__Your assignment__
Every line from the one containing "Given: Follow the green chemtools.html link" to the end of the records below must be copied exactly, and no pictures may be included.

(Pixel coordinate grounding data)
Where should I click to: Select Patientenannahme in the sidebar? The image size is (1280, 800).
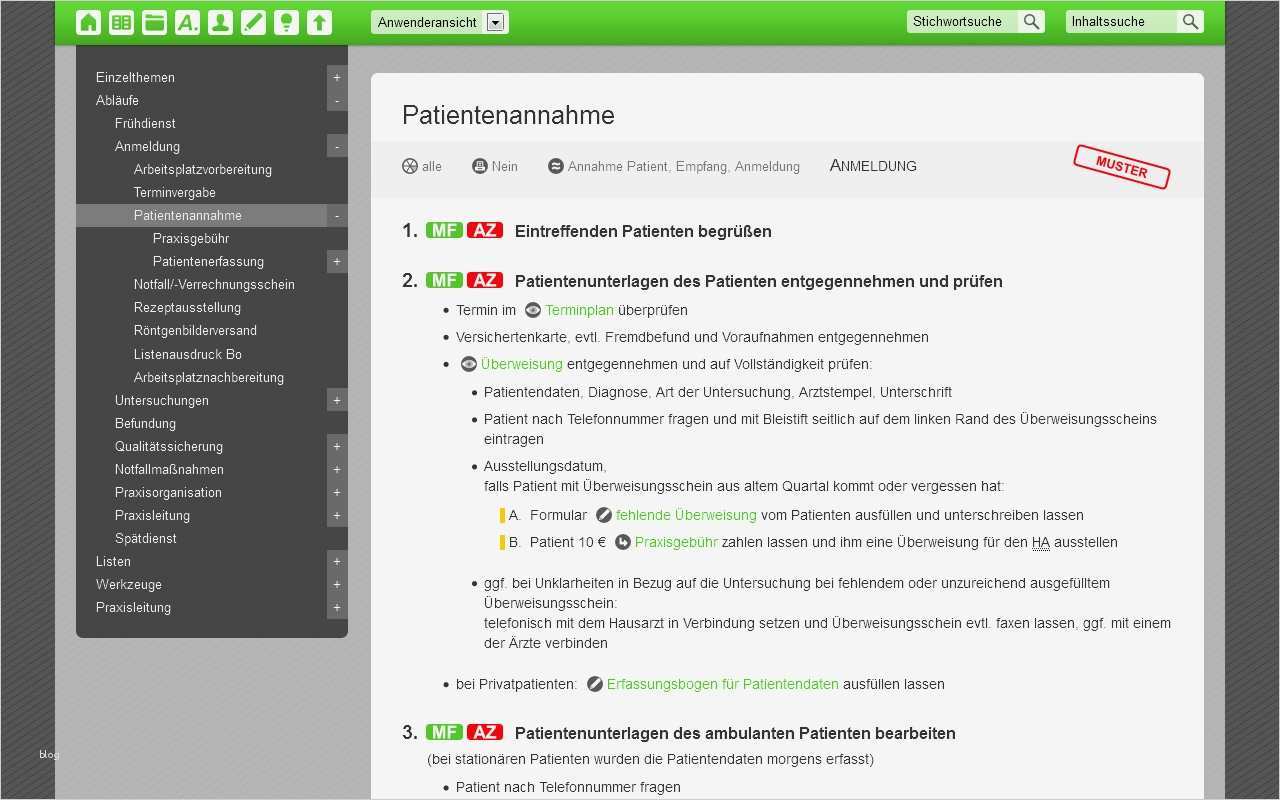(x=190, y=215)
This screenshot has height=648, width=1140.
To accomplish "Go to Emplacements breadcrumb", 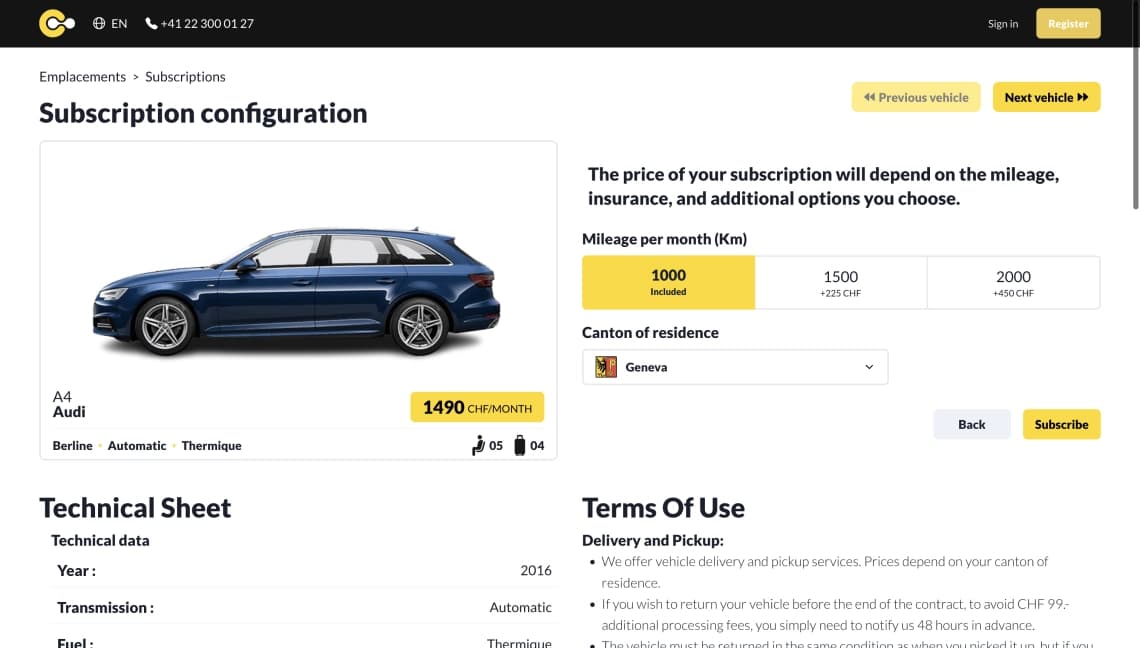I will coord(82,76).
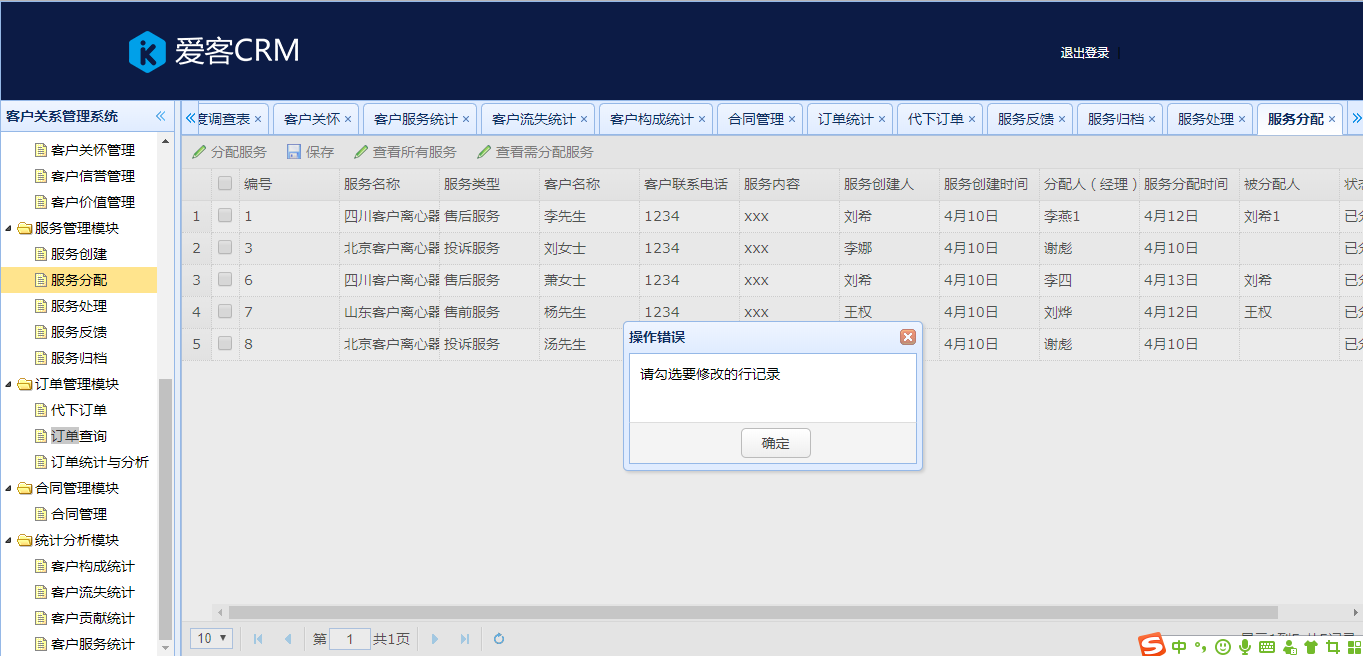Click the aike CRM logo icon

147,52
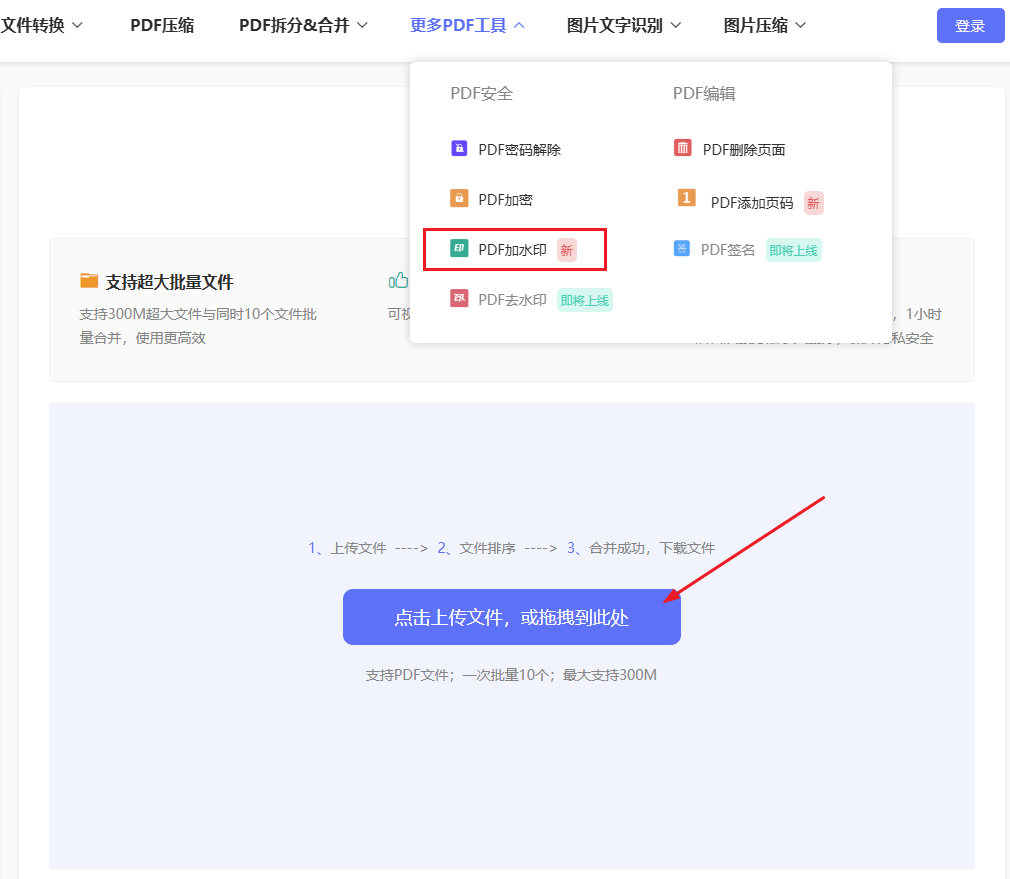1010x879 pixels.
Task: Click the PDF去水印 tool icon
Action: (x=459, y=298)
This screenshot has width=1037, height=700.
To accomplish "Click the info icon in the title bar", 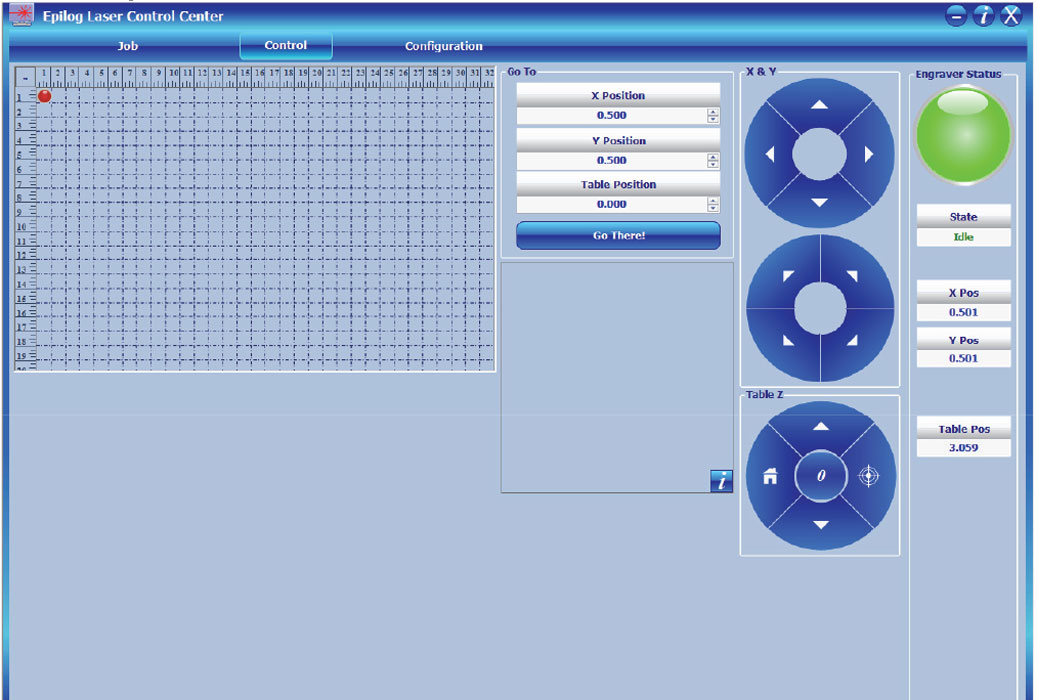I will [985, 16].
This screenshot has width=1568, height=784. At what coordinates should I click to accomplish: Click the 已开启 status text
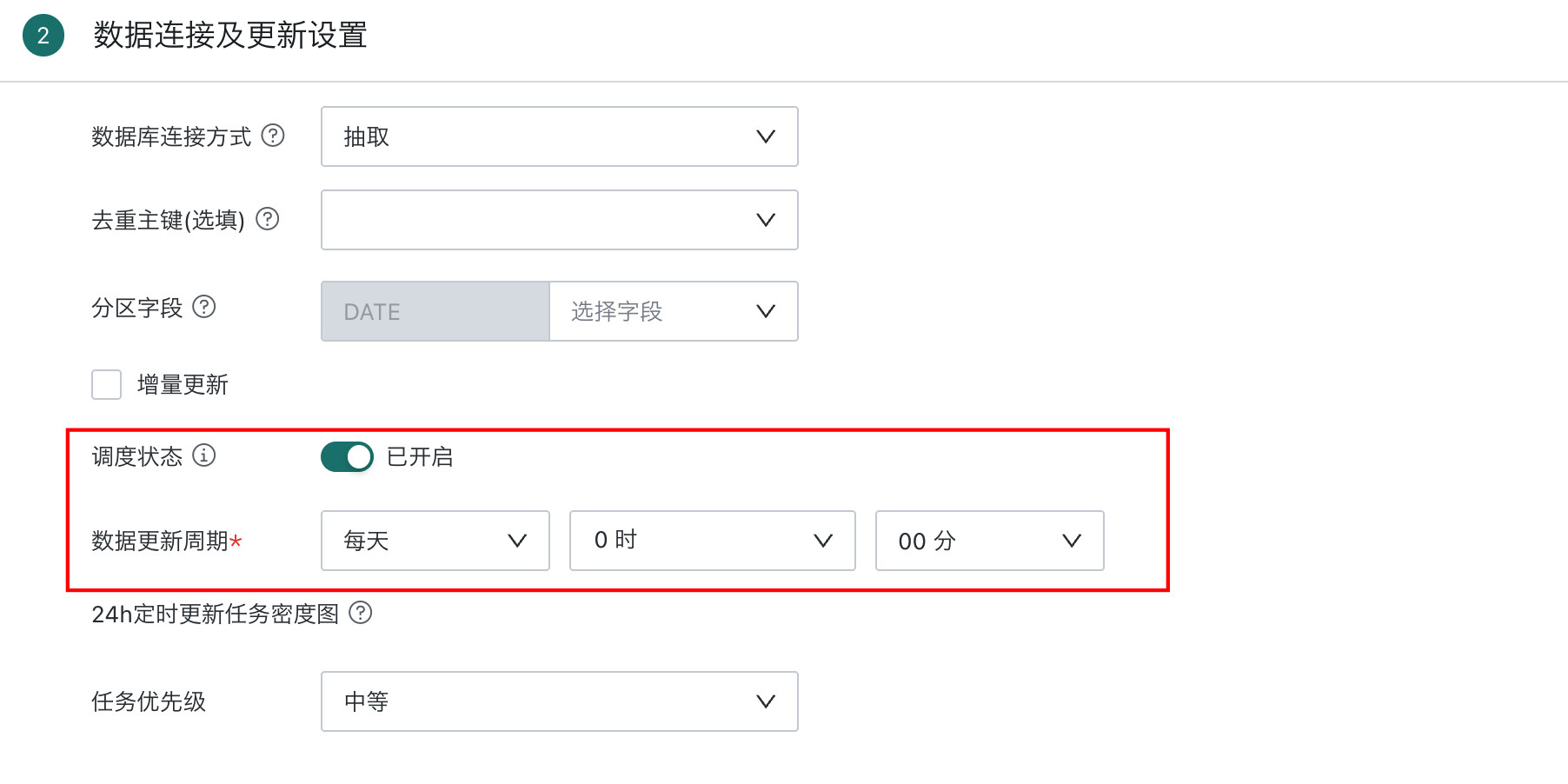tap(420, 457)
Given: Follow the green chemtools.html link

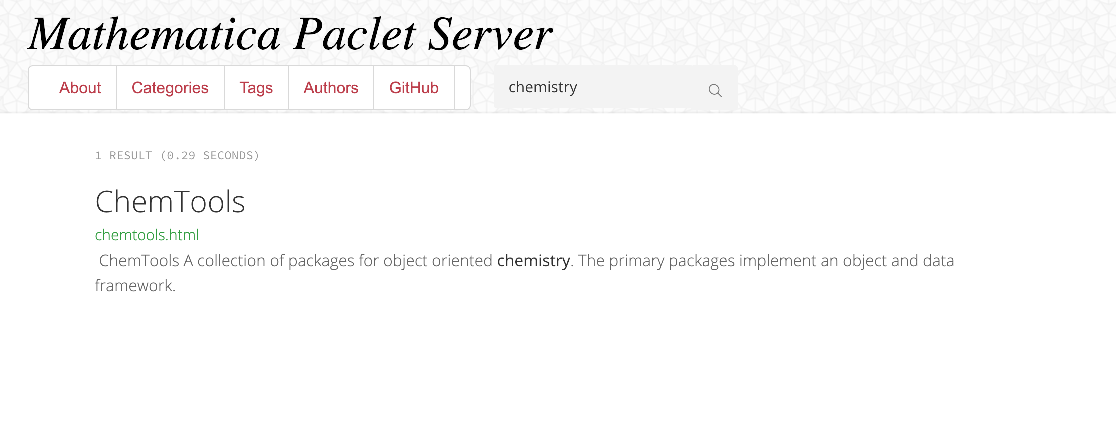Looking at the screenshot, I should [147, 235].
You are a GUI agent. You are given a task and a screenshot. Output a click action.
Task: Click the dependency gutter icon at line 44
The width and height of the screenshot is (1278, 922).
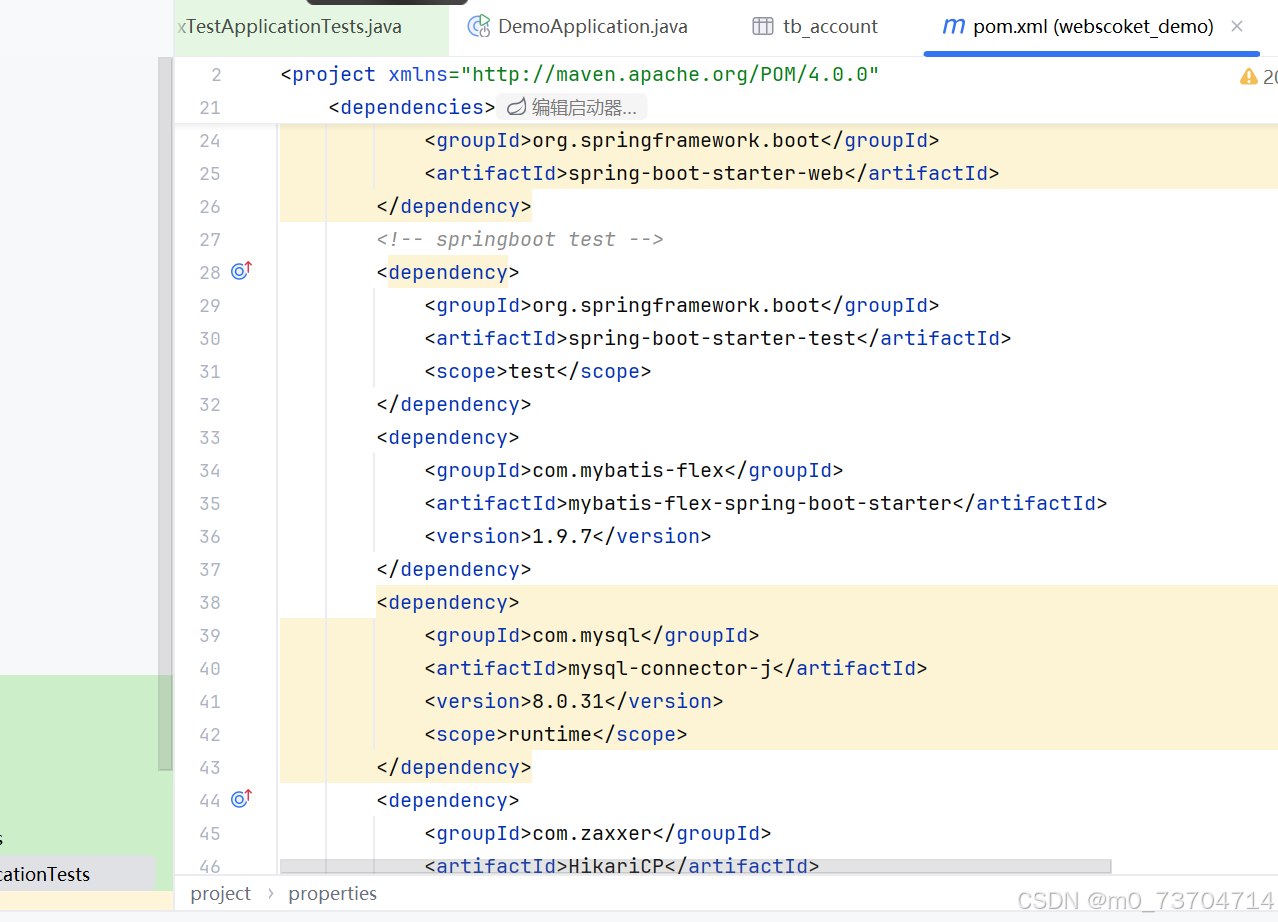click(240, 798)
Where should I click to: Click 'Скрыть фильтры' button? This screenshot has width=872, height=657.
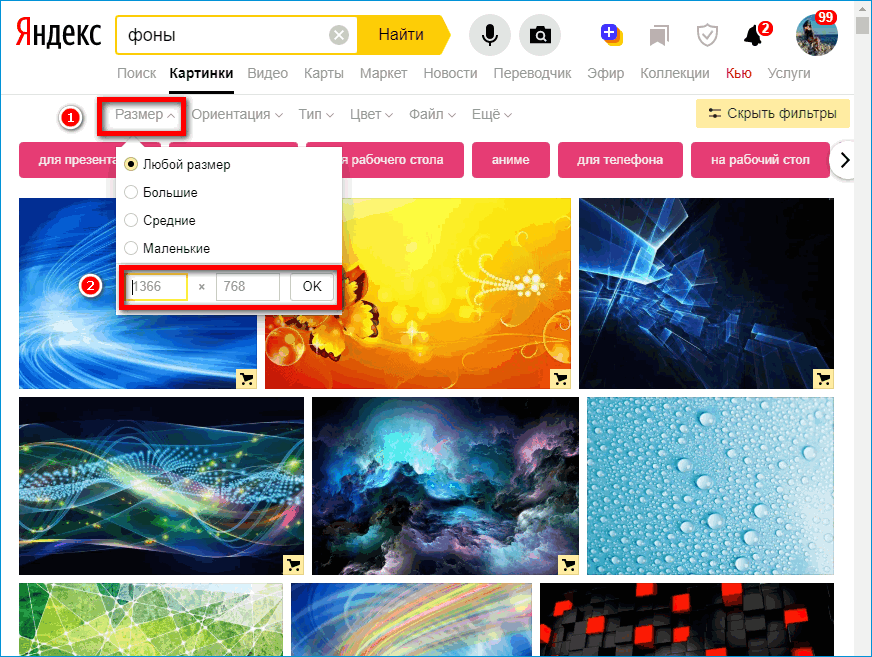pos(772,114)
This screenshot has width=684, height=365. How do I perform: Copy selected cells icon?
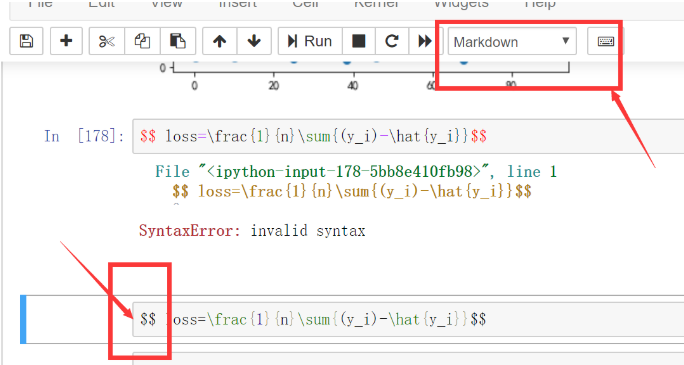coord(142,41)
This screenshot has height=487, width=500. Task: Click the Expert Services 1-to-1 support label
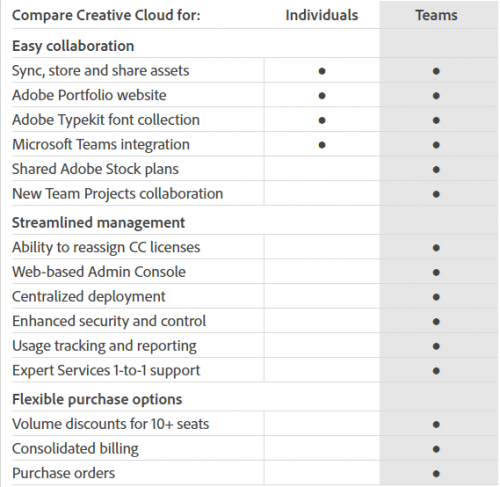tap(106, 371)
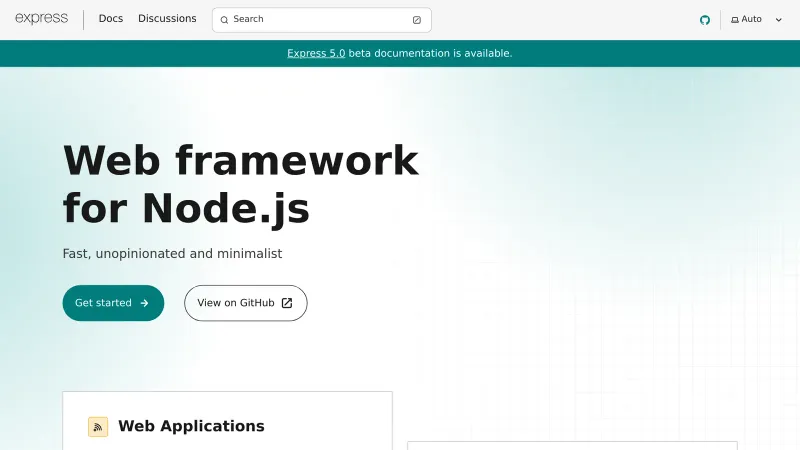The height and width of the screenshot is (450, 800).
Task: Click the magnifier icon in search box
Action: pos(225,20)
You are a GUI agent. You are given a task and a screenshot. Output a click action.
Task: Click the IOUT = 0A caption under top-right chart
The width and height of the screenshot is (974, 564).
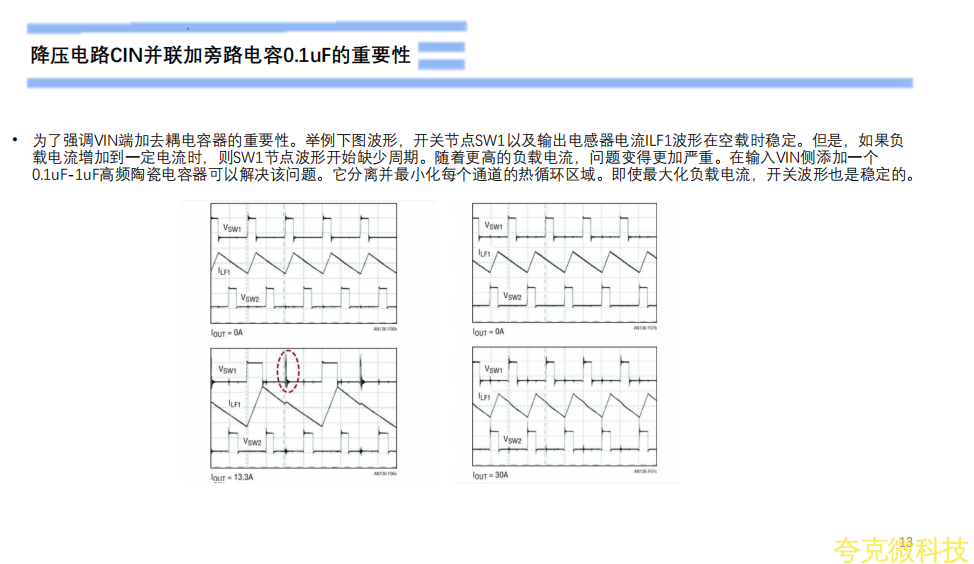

__Written solution__
Given: Follow the green chemtools.html link

Looking at the screenshot, I should [147, 235].
You are a GUI agent. You are given a task and a screenshot. Output a click action.
Task: Click the dependency gutter icon at line 44
The width and height of the screenshot is (1278, 922).
click(240, 798)
Where should I click to: Click 'Скрыть фильтры' button? This screenshot has width=872, height=657.
pos(772,114)
This screenshot has width=684, height=365. How do I perform: Copy selected cells icon?
coord(142,41)
This screenshot has height=487, width=500. Task: Click the Expert Services 1-to-1 support label
tap(106, 371)
The height and width of the screenshot is (450, 800).
Task: Click the magnifier icon in search box
Action: pos(225,20)
You are a GUI agent. You are given a task and a screenshot. Output a click action.
Task: Click the IOUT = 0A caption under top-right chart
The width and height of the screenshot is (974, 564).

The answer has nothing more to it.